Data shown Start Marker
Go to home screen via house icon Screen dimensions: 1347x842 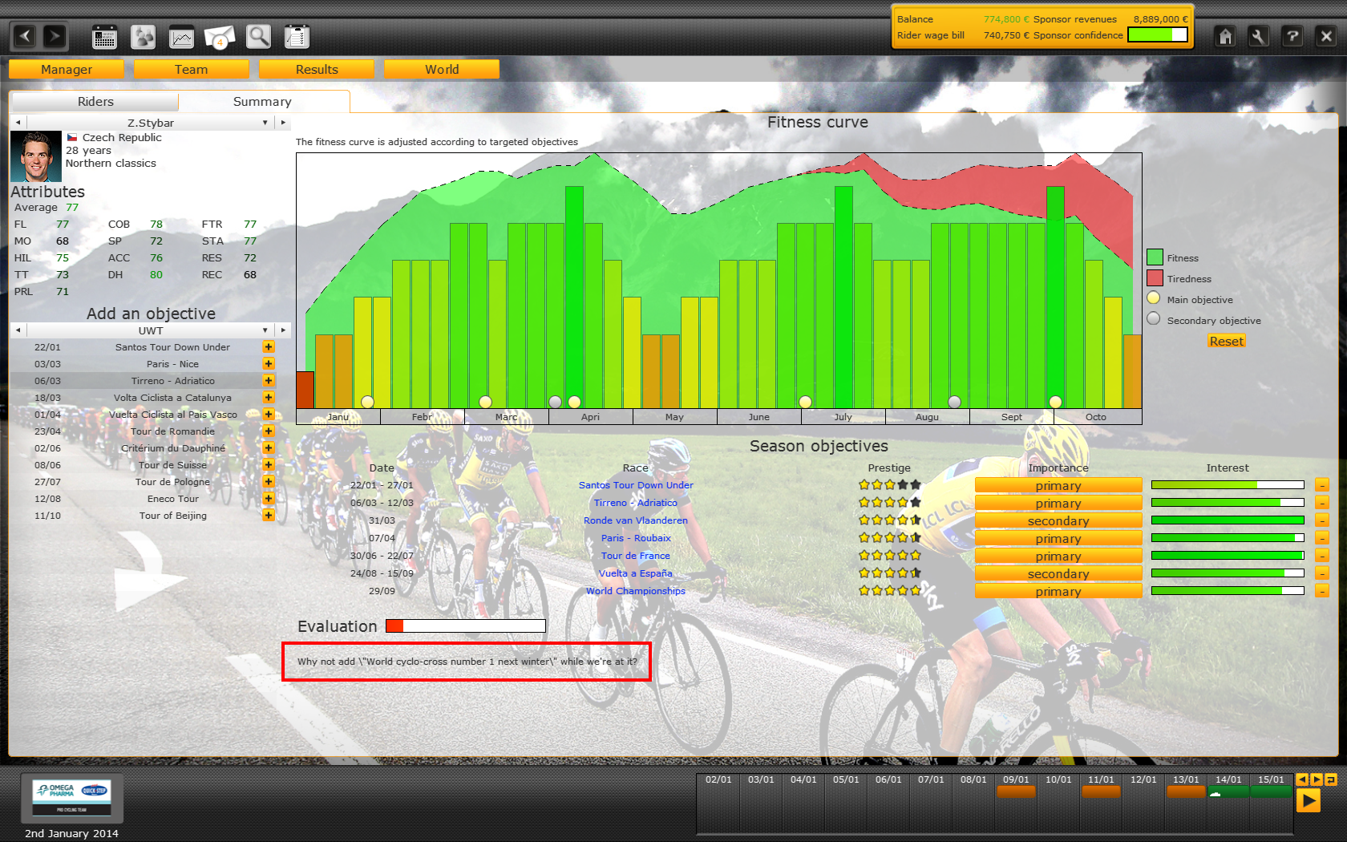tap(1225, 37)
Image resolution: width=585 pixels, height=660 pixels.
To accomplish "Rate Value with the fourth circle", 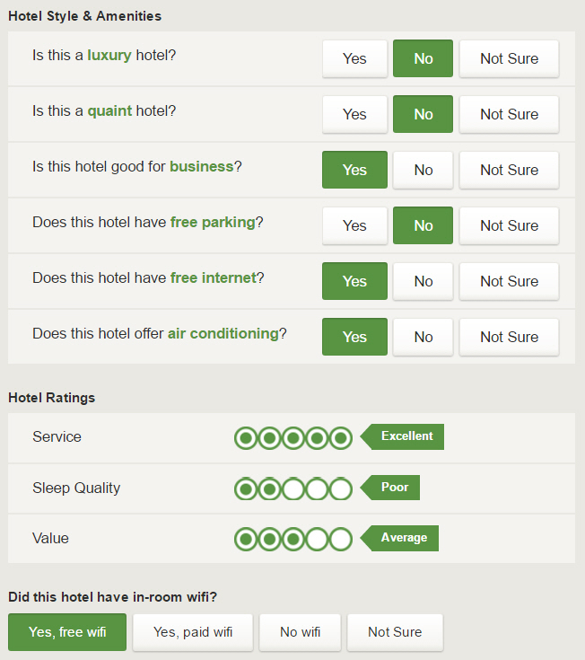I will pos(316,540).
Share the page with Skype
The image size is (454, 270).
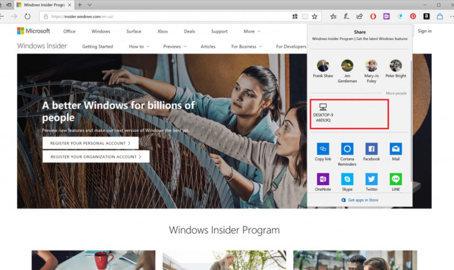pyautogui.click(x=347, y=180)
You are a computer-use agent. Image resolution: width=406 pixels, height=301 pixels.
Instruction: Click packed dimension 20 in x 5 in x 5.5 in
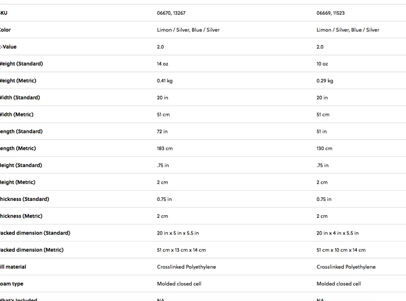click(178, 233)
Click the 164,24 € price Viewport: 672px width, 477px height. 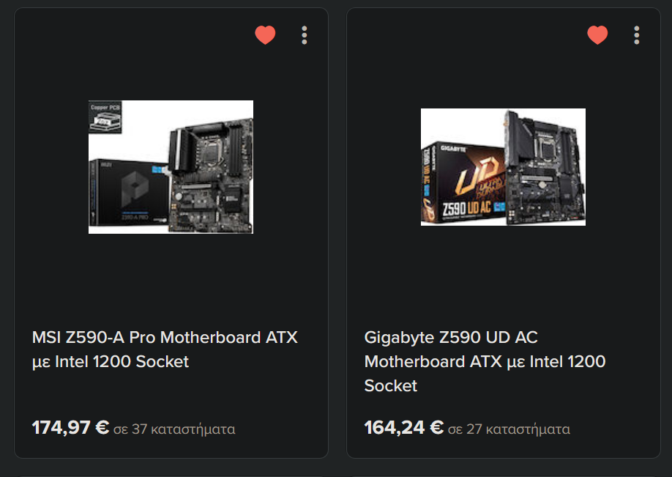coord(404,428)
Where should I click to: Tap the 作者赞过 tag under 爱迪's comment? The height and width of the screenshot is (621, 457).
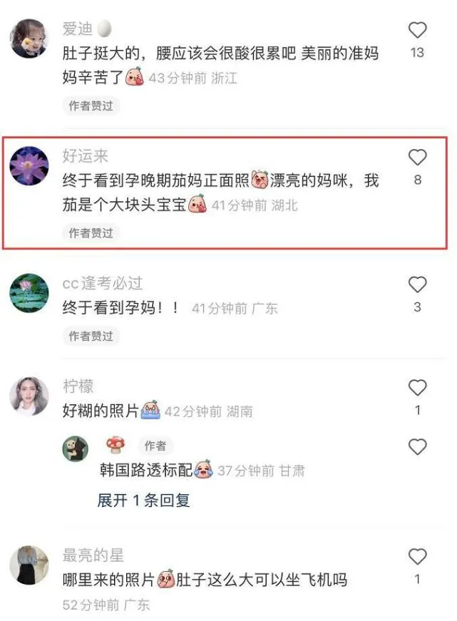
Data shown End Marker
◆ Work required
Which lines above hold the string "pixels"? Copy every one of them.

◆ Exercise response
Image resolution: width=585 pixels, height=660 pixels.
You are a computer-use agent. Image resolution: width=406 pixels, height=301 pixels.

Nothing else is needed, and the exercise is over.